Perspectives on Medical Education 6/2016

Academic promotion packages: crafting connotative frames

Perspectives on Medical Education > Uitgave 6/2016
Lara Varpio, Christina St.Onge, Meredith Young
Belangrijke opmerkingen
Editor’s Note: Commentary by: J. Bates, DOI: 10.​1007/​s40037-016-0306-0
Disclaimer The views expressed herein are those of the authors and do not necessarily reflect those of the United States of America’s Department of Defense or other federal agencies.


Every few years, some version of this joke is shared around academic circles:
Why didn’t Socrates get promoted?
  • He didn’t have any publications. Not one.
  • He collected no teaching evaluations so there was no evidence that his teaching resulted in student learning (i. e., students may have learned the course content from Plato, the smartest student in class).
This joke gets laughs because it is ridiculous – any academic community (from Departments of Philosophy to Internal Medicine) would benefit immeasurably from having someone of Socrates’s intellectual calibre on staff. But could he pass muster with the Promotions and Tenure (P&T) committee?
This question haunts many clinician- and PhD-trained faculty members. Few of us can rely on Socratic levels of intellect to impress the P&T committee. And so we pour over P&T guidelines. We spend hours devising tactics with our mentors. We consider how each email received during the course of our careers might testify to different academic skills.
Like with so many other aspects of our professional careers, we approached the challenge of creating a P&T package as a scholarly endeavour. We researched the definitions of and expectations behind each P&T requirement. We set out to collect evidence to demonstrate achievements that would prove us worthy of promotion. Eventually, we realized that our scientific approach was only a partial solution to the challenge. We realized that crafting a persuasive P&T package was both a science and an art.
In this paper, we share the lessons we learned associated with the artistry of compiling a convincing P&T package. Specifically, we highlight how P&T terms hold different meanings depending on how they are contextualized by specific academic audiences (in our context, by some of the different audiences of health professions education [HPE]). We illustrate these differences by describing how the term ‘teaching’ has variable meanings to different HPE audiences. Further, we share the frame we have crafted for our P&T submissions, and provide some practical tips that supported our tenure- and/or promotion-chase efforts.
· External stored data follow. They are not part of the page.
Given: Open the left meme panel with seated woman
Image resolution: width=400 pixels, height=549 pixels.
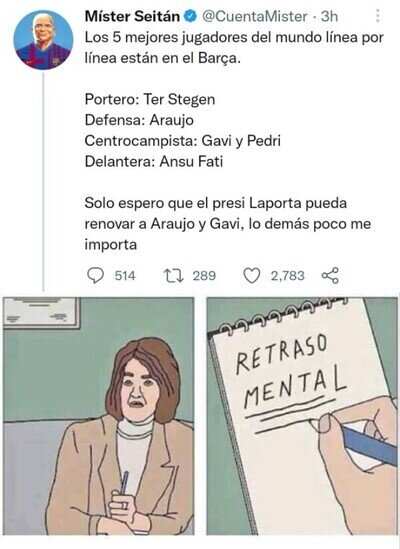Looking at the screenshot, I should [x=98, y=416].
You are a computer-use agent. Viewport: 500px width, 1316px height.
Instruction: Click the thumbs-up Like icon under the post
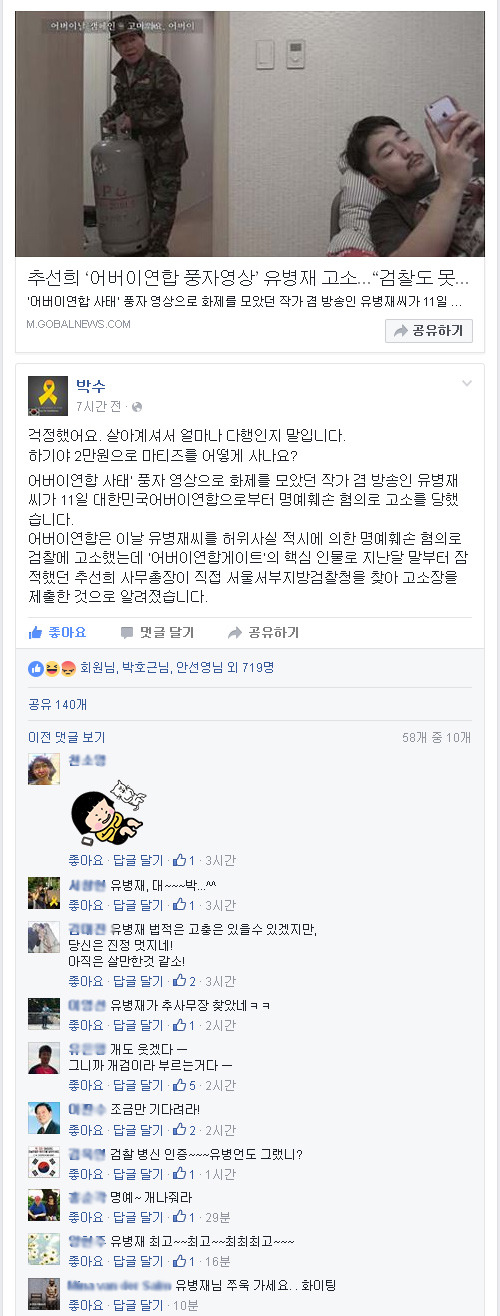36,632
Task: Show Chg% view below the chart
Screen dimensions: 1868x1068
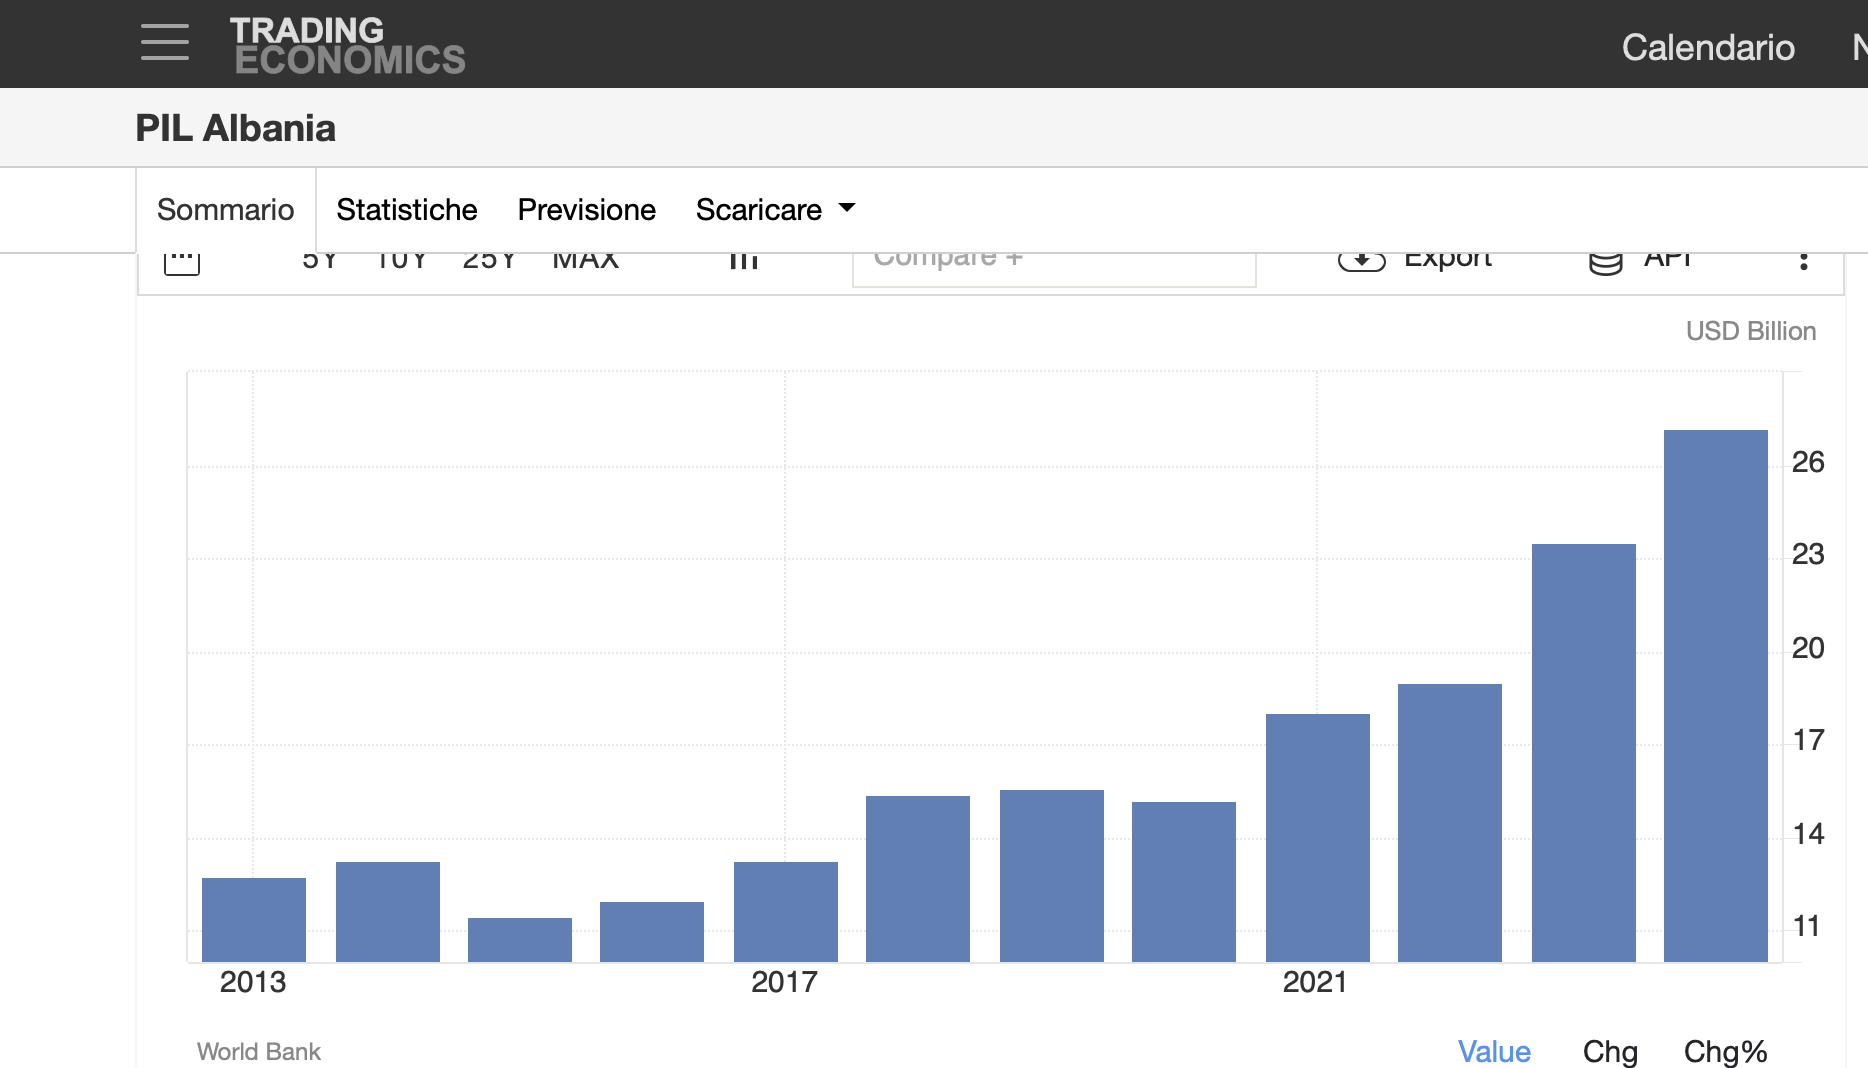Action: coord(1725,1051)
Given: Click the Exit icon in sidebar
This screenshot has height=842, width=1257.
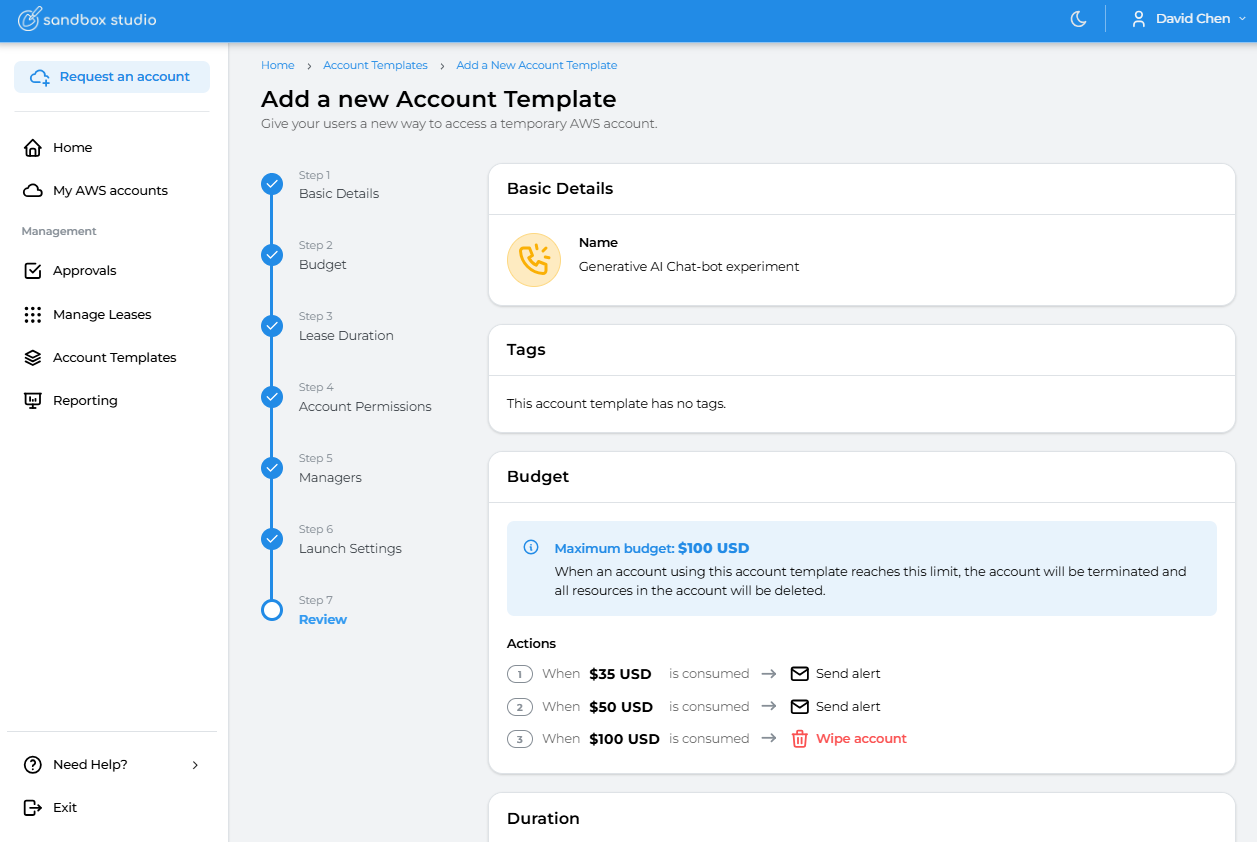Looking at the screenshot, I should [33, 808].
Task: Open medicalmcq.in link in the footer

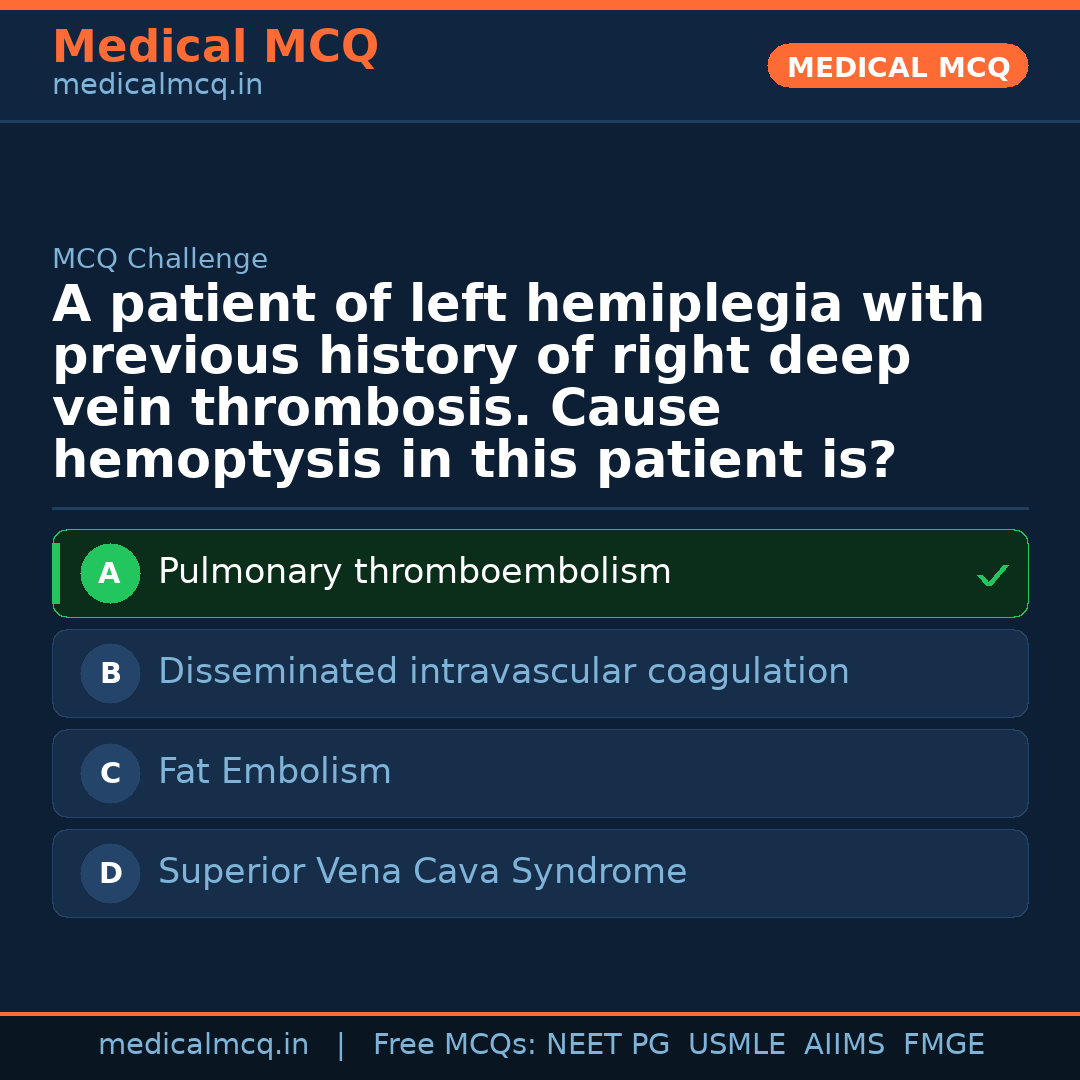Action: coord(203,1045)
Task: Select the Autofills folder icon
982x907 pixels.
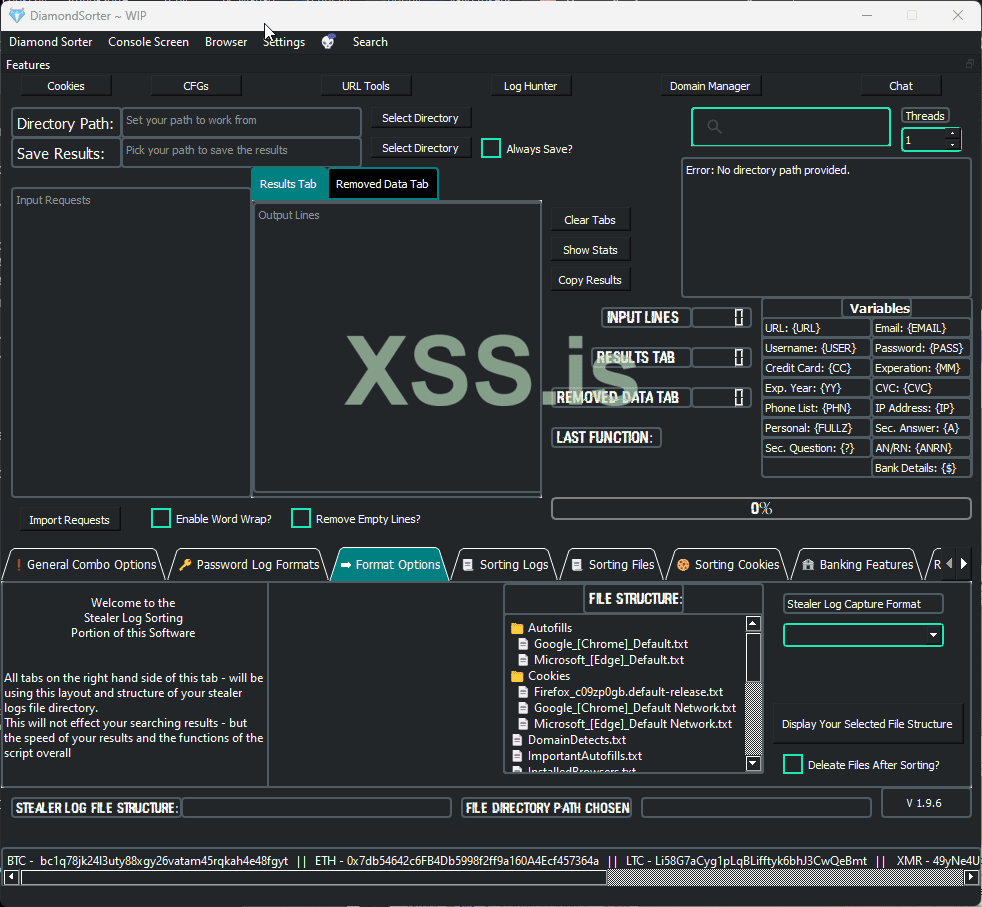Action: (517, 628)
Denotative vs connotative meanings

Each word has both a denotative and a connotative meaning. A word’s denotative meaning is the objective, literal definition that one would find in the dictionary. A word’s connotative meaning is the culturally specific, individual, and emotional associations that nuance a word’s meaning. To illustrate, consider a word that has powerfully different denotative and connotative meanings: feminist . A feminist is denotatively defined as a person who believes that ‘men and women should have equal rights and opportunities’ [ 1]. This dictionary-based meaning acquires different social and personal overtones in different contexts (e. g., being called a  feminist at a Beyoncé concert is very different than being a  feminist research scholar).
Constructing a promotion package requires presenting your academic career using the denotative terms set out by the P&T requirements, but framing those terms with connotative meanings that reflect HPE’s cultural and academic contexts. In other words, our P&T packages need to respect the denotative meanings of ‘teaching’, ‘research’, ‘service’ (i. e., the academic trifecta grounding many P&T considerations) while simultaneously framing academic accomplishments in these areas with HPE’s connotative associations. Our original scientific approach to crafting our P&T packages had us focusing on the denotative meanings of the trifecta terms.
To illustrate, we spent considerable time reflecting on the ‘teaching’ activities we could include in our P&T packages. We built a tool with which to collect evaluative data on our teaching skills in order to support that element of our P&T packages. We constructed that tool to meet the denotative meaning of post-secondary teaching. We quickly learned, however, that the denotative meaning of post-secondary teaching holds variable connotative meanings for different HPE audiences.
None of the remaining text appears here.